Laboratorio di Sistemi Autonomi. Le dotazioni infrastrutturali e strumentali (droni, veicoli subacquei, robot autonomi) del laboratorio sono utilizzate per sviluppare applicazioni di guida/volo autonomo con particolare riferimento a tecniche avanzate di intelligenza artificiale. Grazie a tale approccio, l’analisi diventa anche uno strumento predittivo (Predictive Analytics) che amplia l’orizzonte temporale delle informazioni, dal presente al futuro, grazie all’accostamento matematico tra la condizione e la probabilità del verificarsi di un evento. Sono molteplici le tecniche di AI che si possono impiegare, tra di esse: analisi delle correlazioni, individuazione di pattern e relazioni significative, algoritmi di clustering e segmentazione, simulazioni data-intensive e scenario analysis, supporto alle analisi statistiche di processo (SPC).

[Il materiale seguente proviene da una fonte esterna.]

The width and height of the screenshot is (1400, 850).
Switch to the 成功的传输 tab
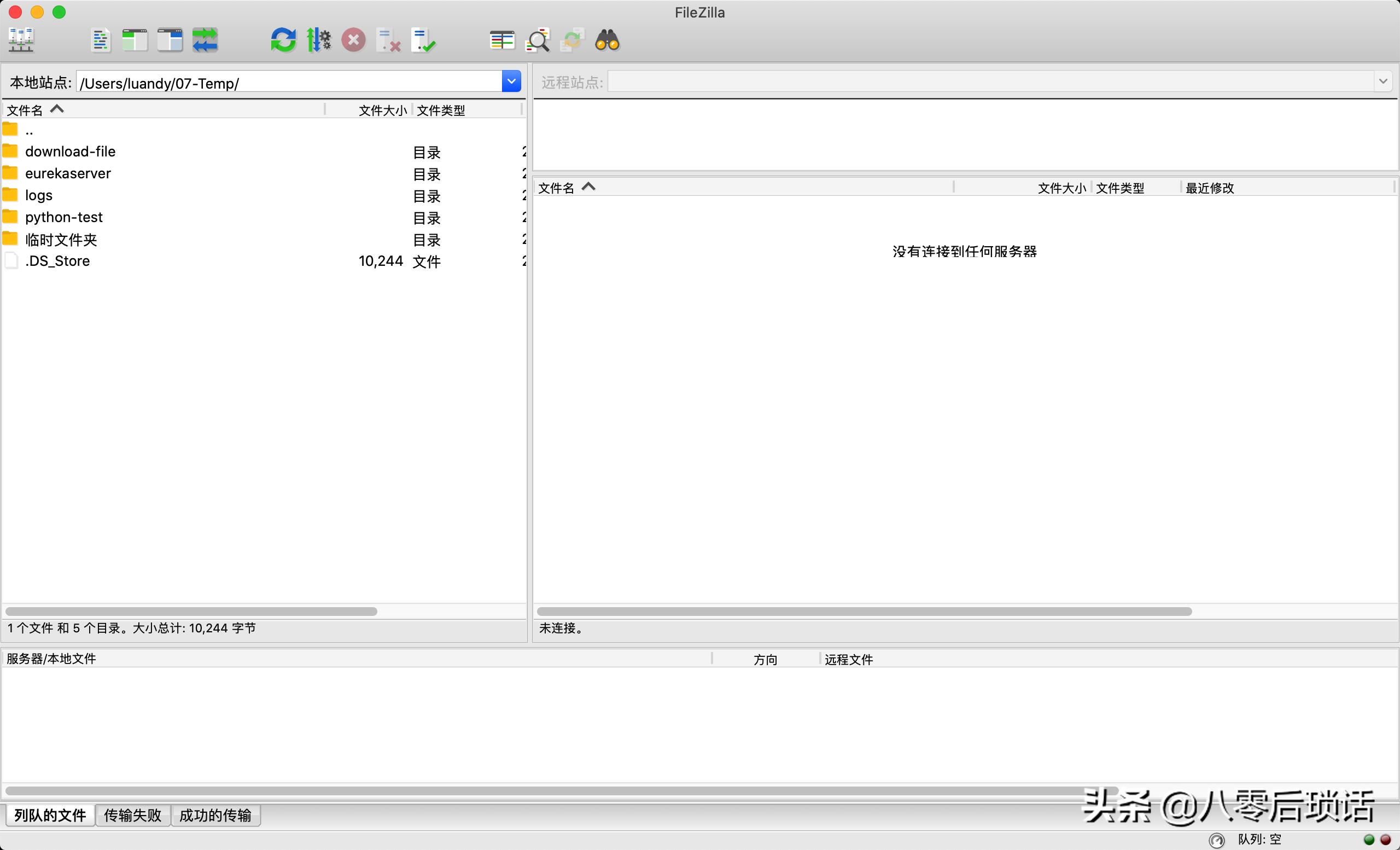[215, 816]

Laboratorio di Intelligence e Security. Il laboratorio è attrezzato con dotazioni infrastrutturali e strumentali per lo sviluppo di algoritmi di analisi di intelligence da fonti aperte (OSINT) atte a sviluppare applicazioni di prevenzione/individuazione di fake news, attacchi informatici a siti web e piattaforme social di enti e aziende. Grazie a tale approccio l’analisi di informazioni su fonti aperte diventa anche uno strumento predittivo (Predictive Analytics) di eventi e azioni.

Laboratorio di IoT e Robotic. Nel laboratorio si effettueranno test e prove di sistemi IoT e Robotici complessi, si svilupperanno sistemi per la simulazione del funzionamento di sensori e reti di sensori. Il laboratorio permetterà lo svolgimento di ricerche in questo settore che richiedono la disponibilità di spazi ampi per il lavoro cooperativo di sciami di robot autonomi. Le attività principali attività del laboratorio comprenderanno: sperimentazione e test di algoritmi di localizzazione di robot autonomi in ambienti indoo, sviluppo di sistemi cooperativi di deep e machine learning per applicazioni robotiche, sviluppo e test di sistemi IoT per applicazioni industriali e applicazioni di guida autonoma di robot e di UAV.